DATA: Begin
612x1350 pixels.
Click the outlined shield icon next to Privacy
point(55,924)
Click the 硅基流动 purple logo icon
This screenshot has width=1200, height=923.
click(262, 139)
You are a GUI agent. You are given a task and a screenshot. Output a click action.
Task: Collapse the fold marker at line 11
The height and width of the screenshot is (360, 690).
DATA: End
DATA: Begin
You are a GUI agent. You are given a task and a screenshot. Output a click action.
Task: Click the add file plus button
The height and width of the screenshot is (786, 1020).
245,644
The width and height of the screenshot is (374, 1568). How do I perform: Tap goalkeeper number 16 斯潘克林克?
DATA: End
DATA: Begin
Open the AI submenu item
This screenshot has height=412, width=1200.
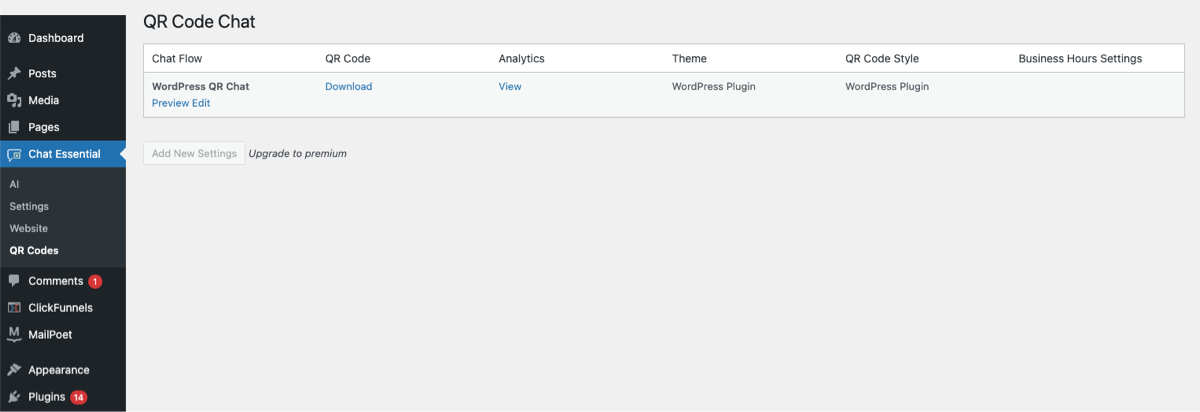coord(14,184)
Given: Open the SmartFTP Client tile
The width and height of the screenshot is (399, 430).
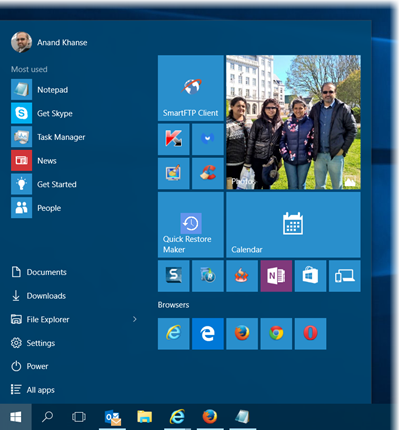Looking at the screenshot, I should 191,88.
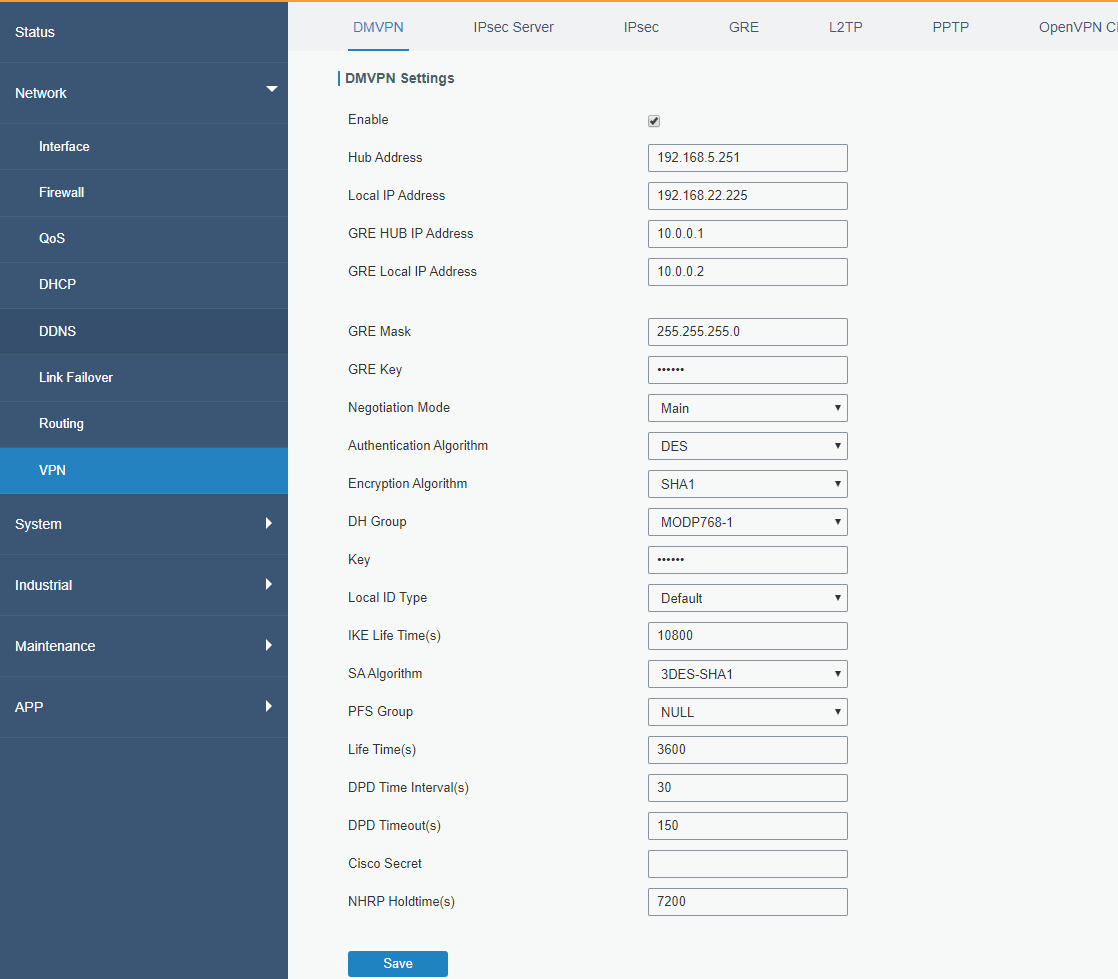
DATA: End
**PROBLEM STATEMENT:** What is needed is the number of lines in these entries that include the word "Open"; please give it alone.

**EXPECTED OUTPUT:** 2